European Industrial Policy: The Twentieth-Century Experience

By James Foreman-Peck; Giovanni Federico | Go to book overview

1
Industrial Policies in Europe: Introduction

GIOVANNI FEDERICO AND JAMES FOREMAN-PECK

Universita di Pisa, University of Oxford

At the end of the twentieth century, Europe confronts a range of industrial challenges. The integration of Eastern Europe with the West, indeed the very definition of 'European' and the boundaries of Europe, are perhaps the most fundamental in the long run. But more immediate are the potential consequences of a core group of states linked by a common currency, while industry in other Union states gains competitive advantages from exchange-rate depreciation. Divergences between 'regional' European economies within or outside such a currency area could be equally problematic. Moreover slow industrial growth coupled with real wage rigidity has allowed unemployment in all Member States to reach levels not experienced since the 1930s.

Policy responses at the European level can be distinguished as either concerned with 'widening' or with 'deepening'. 'Deepening' is advancing legal and regulatory changes to create a genuine domestic market for European companies and workers. 'Widening' the European market entails spreading the benefits of economic integration to cover new applicants to the Union and the reform countries of Central Europe.

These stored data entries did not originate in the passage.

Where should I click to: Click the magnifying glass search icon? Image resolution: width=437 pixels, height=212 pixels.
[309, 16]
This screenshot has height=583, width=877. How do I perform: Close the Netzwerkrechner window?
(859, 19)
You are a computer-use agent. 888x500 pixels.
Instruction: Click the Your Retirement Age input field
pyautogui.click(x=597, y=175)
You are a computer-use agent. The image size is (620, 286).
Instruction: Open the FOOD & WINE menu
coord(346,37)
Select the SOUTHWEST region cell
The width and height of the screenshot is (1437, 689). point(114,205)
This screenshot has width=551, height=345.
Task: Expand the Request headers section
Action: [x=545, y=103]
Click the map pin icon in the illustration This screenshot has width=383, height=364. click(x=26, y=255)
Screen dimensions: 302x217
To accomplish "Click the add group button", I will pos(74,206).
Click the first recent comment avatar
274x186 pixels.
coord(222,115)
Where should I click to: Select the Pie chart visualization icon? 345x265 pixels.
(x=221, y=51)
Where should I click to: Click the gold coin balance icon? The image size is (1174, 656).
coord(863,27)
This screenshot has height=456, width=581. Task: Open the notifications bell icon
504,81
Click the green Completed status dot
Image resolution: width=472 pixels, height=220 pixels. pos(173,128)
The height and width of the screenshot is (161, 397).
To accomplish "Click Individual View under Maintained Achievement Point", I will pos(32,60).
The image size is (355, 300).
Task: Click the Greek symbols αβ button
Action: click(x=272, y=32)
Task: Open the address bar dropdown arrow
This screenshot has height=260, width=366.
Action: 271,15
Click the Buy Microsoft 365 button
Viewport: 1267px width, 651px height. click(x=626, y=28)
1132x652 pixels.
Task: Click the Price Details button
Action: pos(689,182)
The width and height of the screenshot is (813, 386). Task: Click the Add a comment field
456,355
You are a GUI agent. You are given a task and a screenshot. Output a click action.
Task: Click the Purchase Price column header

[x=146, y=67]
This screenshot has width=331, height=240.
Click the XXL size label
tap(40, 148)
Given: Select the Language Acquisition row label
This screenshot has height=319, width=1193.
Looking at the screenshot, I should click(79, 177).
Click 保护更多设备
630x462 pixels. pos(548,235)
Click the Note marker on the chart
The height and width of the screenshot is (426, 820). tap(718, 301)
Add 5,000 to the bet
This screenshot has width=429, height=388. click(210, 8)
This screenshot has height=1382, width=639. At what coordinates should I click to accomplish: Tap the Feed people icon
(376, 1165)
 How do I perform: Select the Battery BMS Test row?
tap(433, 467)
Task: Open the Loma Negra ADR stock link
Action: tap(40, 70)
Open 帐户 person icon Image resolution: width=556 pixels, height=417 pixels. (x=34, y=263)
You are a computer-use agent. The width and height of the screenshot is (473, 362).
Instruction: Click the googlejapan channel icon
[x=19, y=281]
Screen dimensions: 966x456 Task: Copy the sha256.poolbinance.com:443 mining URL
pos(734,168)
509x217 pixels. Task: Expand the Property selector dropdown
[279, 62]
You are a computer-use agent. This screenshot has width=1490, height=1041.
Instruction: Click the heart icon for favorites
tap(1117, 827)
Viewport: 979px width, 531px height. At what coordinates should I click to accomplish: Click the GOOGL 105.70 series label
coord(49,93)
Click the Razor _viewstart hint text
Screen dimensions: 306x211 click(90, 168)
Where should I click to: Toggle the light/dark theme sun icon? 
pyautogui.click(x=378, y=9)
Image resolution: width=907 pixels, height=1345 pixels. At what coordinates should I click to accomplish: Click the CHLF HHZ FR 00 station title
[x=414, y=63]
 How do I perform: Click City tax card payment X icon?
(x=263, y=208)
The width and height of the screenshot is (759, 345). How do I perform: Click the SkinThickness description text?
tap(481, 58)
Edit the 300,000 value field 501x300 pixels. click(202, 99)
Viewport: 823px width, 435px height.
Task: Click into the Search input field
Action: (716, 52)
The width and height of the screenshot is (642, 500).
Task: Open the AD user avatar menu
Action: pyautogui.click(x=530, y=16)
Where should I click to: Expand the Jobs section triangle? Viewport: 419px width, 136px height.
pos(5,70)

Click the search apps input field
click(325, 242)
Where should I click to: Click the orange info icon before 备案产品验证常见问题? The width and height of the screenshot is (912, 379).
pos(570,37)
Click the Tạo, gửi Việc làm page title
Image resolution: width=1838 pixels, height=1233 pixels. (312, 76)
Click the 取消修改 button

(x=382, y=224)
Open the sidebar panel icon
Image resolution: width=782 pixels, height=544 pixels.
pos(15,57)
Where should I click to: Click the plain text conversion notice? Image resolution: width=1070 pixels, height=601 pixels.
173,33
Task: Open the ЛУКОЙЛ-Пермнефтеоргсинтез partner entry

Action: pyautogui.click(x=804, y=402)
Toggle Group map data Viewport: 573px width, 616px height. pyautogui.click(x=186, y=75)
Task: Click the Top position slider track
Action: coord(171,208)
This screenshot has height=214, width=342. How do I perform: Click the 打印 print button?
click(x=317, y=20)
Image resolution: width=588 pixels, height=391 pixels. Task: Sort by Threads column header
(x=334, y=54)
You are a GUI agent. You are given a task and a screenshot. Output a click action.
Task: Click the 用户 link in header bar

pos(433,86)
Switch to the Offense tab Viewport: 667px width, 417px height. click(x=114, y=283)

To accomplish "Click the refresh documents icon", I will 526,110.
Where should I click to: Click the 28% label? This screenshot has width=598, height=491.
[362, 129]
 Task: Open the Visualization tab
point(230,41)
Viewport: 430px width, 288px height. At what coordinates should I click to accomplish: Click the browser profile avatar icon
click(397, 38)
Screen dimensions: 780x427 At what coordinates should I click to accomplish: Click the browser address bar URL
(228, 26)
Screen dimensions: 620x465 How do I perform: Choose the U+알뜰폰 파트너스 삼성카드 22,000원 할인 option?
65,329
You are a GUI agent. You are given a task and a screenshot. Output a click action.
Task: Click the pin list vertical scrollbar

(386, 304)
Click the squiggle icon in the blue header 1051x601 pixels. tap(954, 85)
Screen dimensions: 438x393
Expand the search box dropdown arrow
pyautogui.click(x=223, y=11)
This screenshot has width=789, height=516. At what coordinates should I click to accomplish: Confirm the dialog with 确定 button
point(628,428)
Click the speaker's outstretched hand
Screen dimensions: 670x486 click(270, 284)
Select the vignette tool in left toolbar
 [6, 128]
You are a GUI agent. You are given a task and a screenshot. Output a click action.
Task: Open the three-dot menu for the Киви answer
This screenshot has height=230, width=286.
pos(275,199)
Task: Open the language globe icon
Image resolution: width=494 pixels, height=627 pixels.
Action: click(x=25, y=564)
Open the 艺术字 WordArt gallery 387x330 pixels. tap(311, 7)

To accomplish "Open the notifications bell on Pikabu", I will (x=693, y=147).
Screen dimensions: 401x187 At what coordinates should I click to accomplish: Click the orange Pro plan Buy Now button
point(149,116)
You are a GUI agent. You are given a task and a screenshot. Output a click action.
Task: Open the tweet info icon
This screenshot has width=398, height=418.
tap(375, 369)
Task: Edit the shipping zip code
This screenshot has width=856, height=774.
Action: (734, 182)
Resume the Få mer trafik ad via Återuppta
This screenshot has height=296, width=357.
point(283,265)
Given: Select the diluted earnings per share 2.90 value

Global economic cooperation--avoiding trade wars-- must also find a place on the agenda of 'widening'.

Among 'deepeners', interventionist industrial policies are often presented as remedies; under the Maastricht Treaty for the first time the European Union was granted industrial policy powers. Yet for others concerned with policy, they are part of the problem. In particular, the recent drive for a European Single Market has exacerbated concerns about the fairness of competition between firms in participating states. Long-standing differences in national industrial policies have made for conflict in the past and make agreement difficult today. Businesses question why competitors should be supported by subsidies, by national standards to which products and services must conform, or by a depreciated exchange rate, merely because they are located in a particular region of the European market. They contend that the 'playing field' should be levelled either upwards, by giving the same support to all competing European companies, or downward, by removing the props from them all. Simultaneously the European growth miracle has faded, amid concerns of techological backwardness, labour costs above even those in the United States and de-motivatingly high tax rates.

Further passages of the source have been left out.